KALTIMPOST.ID, Harapan para Pegawai Negeri Sipil (PNS) untuk mendapatkan kenaikan gaji pada tahun 2026 kini mulai menunjukkan tanda positif. Hal tersebut setelah surat resmi pengajuan kenaikan gaji dari Kementerian PANRB dinyatakan telah diterima oleh Menteri Keuangan, Purbaya Yudhi Sadewa.
Namun demikian, meskipun proposal tersebut sudah masuk ke meja Kemenkeu, pemerintah belum menyatakan persetujuan final.
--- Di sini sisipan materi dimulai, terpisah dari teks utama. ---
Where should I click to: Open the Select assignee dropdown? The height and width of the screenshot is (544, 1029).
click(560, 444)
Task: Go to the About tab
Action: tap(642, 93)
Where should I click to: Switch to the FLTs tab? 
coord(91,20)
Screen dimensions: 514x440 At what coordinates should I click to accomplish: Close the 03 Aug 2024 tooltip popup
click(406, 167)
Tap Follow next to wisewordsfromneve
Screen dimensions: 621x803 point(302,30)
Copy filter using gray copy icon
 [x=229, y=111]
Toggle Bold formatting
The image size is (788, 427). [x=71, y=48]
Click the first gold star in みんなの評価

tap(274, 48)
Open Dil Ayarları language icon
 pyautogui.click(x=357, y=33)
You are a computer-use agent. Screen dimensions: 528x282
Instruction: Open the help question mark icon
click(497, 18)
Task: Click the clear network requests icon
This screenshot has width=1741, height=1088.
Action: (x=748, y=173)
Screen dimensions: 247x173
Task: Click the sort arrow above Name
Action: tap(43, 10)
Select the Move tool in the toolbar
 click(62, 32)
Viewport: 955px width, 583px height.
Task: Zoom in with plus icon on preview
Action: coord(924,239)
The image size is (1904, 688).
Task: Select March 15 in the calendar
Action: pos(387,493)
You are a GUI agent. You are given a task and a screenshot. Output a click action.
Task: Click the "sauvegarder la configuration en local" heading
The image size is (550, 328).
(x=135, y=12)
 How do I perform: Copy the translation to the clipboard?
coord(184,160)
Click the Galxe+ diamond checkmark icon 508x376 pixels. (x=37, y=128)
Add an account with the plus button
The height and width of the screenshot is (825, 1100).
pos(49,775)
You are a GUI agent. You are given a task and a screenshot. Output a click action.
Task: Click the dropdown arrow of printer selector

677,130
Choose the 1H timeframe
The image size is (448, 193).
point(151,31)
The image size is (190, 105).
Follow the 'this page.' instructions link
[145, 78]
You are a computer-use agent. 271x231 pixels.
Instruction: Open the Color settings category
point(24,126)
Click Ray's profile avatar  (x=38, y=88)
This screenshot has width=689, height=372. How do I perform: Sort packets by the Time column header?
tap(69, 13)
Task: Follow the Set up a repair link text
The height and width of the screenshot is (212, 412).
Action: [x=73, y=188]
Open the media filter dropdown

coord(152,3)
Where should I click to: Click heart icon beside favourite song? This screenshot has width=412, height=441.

Terdapat dua syarat utama yang harus dipenuhi sebelum kebijakan kenaikan gaji PNS bisa benar-benar diberlakukan pada tahun anggaran 2026 mendatang.
Dua Syarat Wajib Sebelum Kenaikan Gaji Disetujui
Menurut penjelasan yang beredar melalui kanal resmi, kenaikan gaji tidak bisa langsung diputuskan meski surat resmi sudah diterima. Pemerintah menyebut ada dua syarat penting yang menjadi pertimbangan, yaitu:
1️⃣ Penilaian Kinerja ASN dan Produktivitas
Kenaikan gaji diharapkan tidak hanya menjadi kebijakan rutin, tetapi bagian dari reformasi birokrasi berbasis kinerja dan output kerja. Artinya, kenaikan gaji bukan hanya didasarkan golongan atau masa kerja, tetapi juga kontribusi nyata dan hasil evaluasi kinerja ASN.
2️⃣ Kondisi dan Kemampuan Fiskal Negara
Syarat kedua yang menjadi pertimbangan utama yaitu kemampuan anggaran negara. Pemerintah tidak ingin kebijakan kenaikan gaji membebani keuangan negara terutama dalam situasi global yang penuh ketidakpastian. Pemerintah memastikan keputusan diambil secara hati-hati dan terukur agar tidak menimbulkan defisit anggaran.
Belum Ada Keputusan Final, PNS Diminta Menunggu
Meski banyak pihak berharap kenaikan gaji dapat segera diumumkan, pemerintah menegaskan bahwa keputusan masih dalam tahap kajian. Kemenkeu akan melakukan evaluasi mendalam sebelum menetapkan besaran dan tanggal resmi kenaikan gaji.
Dengan status ini, PNS diminta tetap bersabar dan tidak termakan isu yang berseliweran, terutama di media sosial yang banyak menyebut angka kenaikan tanpa dasar hukum.
Kenaikan Gaji PNS 2026 Tetap Berpeluang Disetujui
Meski belum final, kenyataan bahwa surat tersebut sudah diterima oleh Kemenkeu menunjukkan bahwa proses administratif sudah berjalan. Hal ini menjadi sinyal optimis bahwa kenaikan gaji ASN pada tahun anggaran 2026 tetap berpeluang besar direalisasikan dengan syarat kajian berjalan lancar dan keuangan negara dinyatakan siap.